How many times have you answered with the words “I’m fine” when someone asks you what’s wrong? You know in your heart you are nowhere near fine, yet you say those two little words just for the sake of getting them to leave you alone. Even if you feel that the other person should know what they did to you, that doesn’t mean they know for sure. You might not realize it, but you are essentially destroying your relationship by not communicating with the other person. Consider the following as to why you shouldn’t use these two words ever.
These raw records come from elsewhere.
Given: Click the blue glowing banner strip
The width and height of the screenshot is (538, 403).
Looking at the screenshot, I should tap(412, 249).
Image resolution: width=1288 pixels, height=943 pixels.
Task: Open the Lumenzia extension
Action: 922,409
1. Undermines communication.
Communication is an important element to any relationship. It lets you and your mate express yourselves in a way that is meaningful and rewarding. You can learn about the other person more than what you might ever have thought possible. When you cannot be honest about how you really feel, you end up shutting down any type of healthy conversation.
2. Prolong the problem.
At this point in time, your significant other knows that when you say you are fine, you aren’t. It is like a poison that seeps in and takes control of your relationship. Your significant other sites there driving themselves nuts trying to figure out what they did wrong and how they can fix it. Before you know it, they are frustrated and stressed out because they haven’t got a clue what’s going on. You cannot fix the problem if you don’t know what the problem is.
3. Encouraging a repeat offense.
If you want the one that you care about to stop doing all of the things that irritate the crap out of you, it starts with you going out there and telling them what it is that they are doing wrong so they can help make things right. If you aren’t able to let the other person know what’s bugging you, how can you expect to be able to communicate with a group of people? The cycle isn’t going to stop unless you step up to the plate and make it stop.
To make something happen in your life, you have to make the effort to do something about it and stand up for what you believe in.